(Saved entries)
==========
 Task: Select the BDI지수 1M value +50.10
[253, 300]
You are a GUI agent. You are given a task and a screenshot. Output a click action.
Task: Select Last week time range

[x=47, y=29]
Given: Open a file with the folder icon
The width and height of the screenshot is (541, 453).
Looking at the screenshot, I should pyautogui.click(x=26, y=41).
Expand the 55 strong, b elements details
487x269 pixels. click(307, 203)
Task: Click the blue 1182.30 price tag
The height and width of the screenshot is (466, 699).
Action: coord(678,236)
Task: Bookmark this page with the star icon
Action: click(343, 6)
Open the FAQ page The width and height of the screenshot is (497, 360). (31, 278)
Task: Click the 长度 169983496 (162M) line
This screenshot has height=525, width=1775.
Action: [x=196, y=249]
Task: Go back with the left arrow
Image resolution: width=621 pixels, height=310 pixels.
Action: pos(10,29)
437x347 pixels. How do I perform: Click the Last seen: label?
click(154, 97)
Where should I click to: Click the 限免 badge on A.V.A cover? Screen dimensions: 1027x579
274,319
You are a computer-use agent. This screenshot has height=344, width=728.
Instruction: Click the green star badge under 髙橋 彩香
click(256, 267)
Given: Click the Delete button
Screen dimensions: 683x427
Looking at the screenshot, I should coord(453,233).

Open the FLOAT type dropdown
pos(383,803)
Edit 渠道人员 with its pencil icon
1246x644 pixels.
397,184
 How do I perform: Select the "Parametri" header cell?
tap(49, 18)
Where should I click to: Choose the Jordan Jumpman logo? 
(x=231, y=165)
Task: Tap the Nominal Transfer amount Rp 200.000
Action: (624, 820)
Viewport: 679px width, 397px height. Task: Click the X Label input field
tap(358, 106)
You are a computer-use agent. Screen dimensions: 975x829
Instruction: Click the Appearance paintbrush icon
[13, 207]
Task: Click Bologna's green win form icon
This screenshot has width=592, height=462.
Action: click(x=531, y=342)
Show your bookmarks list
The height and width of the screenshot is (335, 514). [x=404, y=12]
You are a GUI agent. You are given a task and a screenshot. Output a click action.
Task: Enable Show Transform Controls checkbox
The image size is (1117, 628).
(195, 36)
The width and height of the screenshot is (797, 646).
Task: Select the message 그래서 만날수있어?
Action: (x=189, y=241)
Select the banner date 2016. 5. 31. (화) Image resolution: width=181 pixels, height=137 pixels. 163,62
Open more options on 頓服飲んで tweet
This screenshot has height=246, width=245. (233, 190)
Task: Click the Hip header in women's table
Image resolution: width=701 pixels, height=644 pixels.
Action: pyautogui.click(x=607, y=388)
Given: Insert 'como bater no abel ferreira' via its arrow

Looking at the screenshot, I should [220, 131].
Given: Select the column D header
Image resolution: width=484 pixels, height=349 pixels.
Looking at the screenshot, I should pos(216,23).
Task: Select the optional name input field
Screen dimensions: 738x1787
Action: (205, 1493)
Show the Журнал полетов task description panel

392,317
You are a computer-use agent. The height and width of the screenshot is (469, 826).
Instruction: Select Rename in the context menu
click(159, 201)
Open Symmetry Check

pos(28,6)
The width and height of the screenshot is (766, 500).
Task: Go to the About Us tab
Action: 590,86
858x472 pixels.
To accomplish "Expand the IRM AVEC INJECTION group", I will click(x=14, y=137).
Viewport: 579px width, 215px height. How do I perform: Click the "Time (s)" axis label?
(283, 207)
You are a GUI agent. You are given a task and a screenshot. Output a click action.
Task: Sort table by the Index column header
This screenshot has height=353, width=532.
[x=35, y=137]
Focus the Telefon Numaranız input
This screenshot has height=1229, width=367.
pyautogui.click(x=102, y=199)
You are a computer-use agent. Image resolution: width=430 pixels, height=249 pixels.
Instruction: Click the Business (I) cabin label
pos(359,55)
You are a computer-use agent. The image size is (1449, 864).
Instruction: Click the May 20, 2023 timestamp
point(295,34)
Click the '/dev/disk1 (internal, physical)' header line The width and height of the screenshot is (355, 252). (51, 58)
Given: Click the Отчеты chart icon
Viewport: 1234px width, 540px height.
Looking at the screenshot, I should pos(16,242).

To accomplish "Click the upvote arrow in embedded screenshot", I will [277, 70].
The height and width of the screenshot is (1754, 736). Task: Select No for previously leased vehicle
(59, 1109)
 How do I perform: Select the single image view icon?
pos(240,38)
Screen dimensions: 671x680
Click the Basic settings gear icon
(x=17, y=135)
==========
§ Exercise description
Write out the data once more, word for word.

§ Answer section
 Task: Select the BDI지수 1M value +50.10
[253, 300]
You are a GUI agent. You are given a task and a screenshot. Output a click action.
Task: Select Last week time range

[x=47, y=29]
Given: Open a file with the folder icon
The width and height of the screenshot is (541, 453).
Looking at the screenshot, I should pyautogui.click(x=26, y=41).
Expand the 55 strong, b elements details
487x269 pixels. click(307, 203)
Task: Click the blue 1182.30 price tag
The height and width of the screenshot is (466, 699).
Action: coord(678,236)
Task: Bookmark this page with the star icon
Action: click(343, 6)
Open the FAQ page The width and height of the screenshot is (497, 360). (31, 278)
Task: Click the 长度 169983496 (162M) line
This screenshot has height=525, width=1775.
Action: [x=196, y=249]
Task: Go back with the left arrow
Image resolution: width=621 pixels, height=310 pixels.
Action: pos(10,29)
437x347 pixels. How do I perform: Click the Last seen: label?
click(154, 97)
Where should I click to: Click the 限免 badge on A.V.A cover? Screen dimensions: 1027x579
274,319
You are a computer-use agent. This screenshot has height=344, width=728.
Instruction: Click the green star badge under 髙橋 彩香
click(256, 267)
Given: Click the Delete button
Screen dimensions: 683x427
Looking at the screenshot, I should coord(453,233).

Open the FLOAT type dropdown
pos(383,803)
Edit 渠道人员 with its pencil icon
1246x644 pixels.
397,184
 How do I perform: Select the "Parametri" header cell?
tap(49, 18)
Where should I click to: Choose the Jordan Jumpman logo? 
(x=231, y=165)
Task: Tap the Nominal Transfer amount Rp 200.000
Action: (624, 820)
Viewport: 679px width, 397px height. Task: Click the X Label input field
tap(358, 106)
You are a computer-use agent. Screen dimensions: 975x829
Instruction: Click the Appearance paintbrush icon
[13, 207]
Task: Click Bologna's green win form icon
This screenshot has width=592, height=462.
Action: click(x=531, y=342)
Show your bookmarks list
The height and width of the screenshot is (335, 514). [x=404, y=12]
You are a GUI agent. You are given a task and a screenshot. Output a click action.
Task: Enable Show Transform Controls checkbox
The image size is (1117, 628).
(195, 36)
The width and height of the screenshot is (797, 646).
Task: Select the message 그래서 만날수있어?
Action: (x=189, y=241)
Select the banner date 2016. 5. 31. (화) Image resolution: width=181 pixels, height=137 pixels. 163,62
Open more options on 頓服飲んで tweet
This screenshot has height=246, width=245. (233, 190)
Task: Click the Hip header in women's table
Image resolution: width=701 pixels, height=644 pixels.
Action: pyautogui.click(x=607, y=388)
Given: Insert 'como bater no abel ferreira' via its arrow

Looking at the screenshot, I should [220, 131].
Given: Select the column D header
Image resolution: width=484 pixels, height=349 pixels.
Looking at the screenshot, I should pos(216,23).
Task: Select the optional name input field
Screen dimensions: 738x1787
Action: (205, 1493)
Show the Журнал полетов task description panel

392,317
You are a computer-use agent. The height and width of the screenshot is (469, 826).
Instruction: Select Rename in the context menu
click(159, 201)
Open Symmetry Check

pos(28,6)
The width and height of the screenshot is (766, 500).
Task: Go to the About Us tab
Action: 590,86
858x472 pixels.
To accomplish "Expand the IRM AVEC INJECTION group", I will click(x=14, y=137).
Viewport: 579px width, 215px height. How do I perform: Click the "Time (s)" axis label?
(283, 207)
You are a GUI agent. You are given a task and a screenshot. Output a click action.
Task: Sort table by the Index column header
This screenshot has height=353, width=532.
[x=35, y=137]
Focus the Telefon Numaranız input
This screenshot has height=1229, width=367.
pyautogui.click(x=102, y=199)
You are a computer-use agent. Image resolution: width=430 pixels, height=249 pixels.
Instruction: Click the Business (I) cabin label
pos(359,55)
You are a computer-use agent. The image size is (1449, 864).
Instruction: Click the May 20, 2023 timestamp
point(295,34)
Click the '/dev/disk1 (internal, physical)' header line The width and height of the screenshot is (355, 252). (51, 58)
Given: Click the Отчеты chart icon
Viewport: 1234px width, 540px height.
Looking at the screenshot, I should pos(16,242).

To accomplish "Click the upvote arrow in embedded screenshot", I will [277, 70].
The height and width of the screenshot is (1754, 736). Task: Select No for previously leased vehicle
(59, 1109)
 How do I perform: Select the single image view icon?
pos(240,38)
Screen dimensions: 671x680
Click the Basic settings gear icon
(x=17, y=135)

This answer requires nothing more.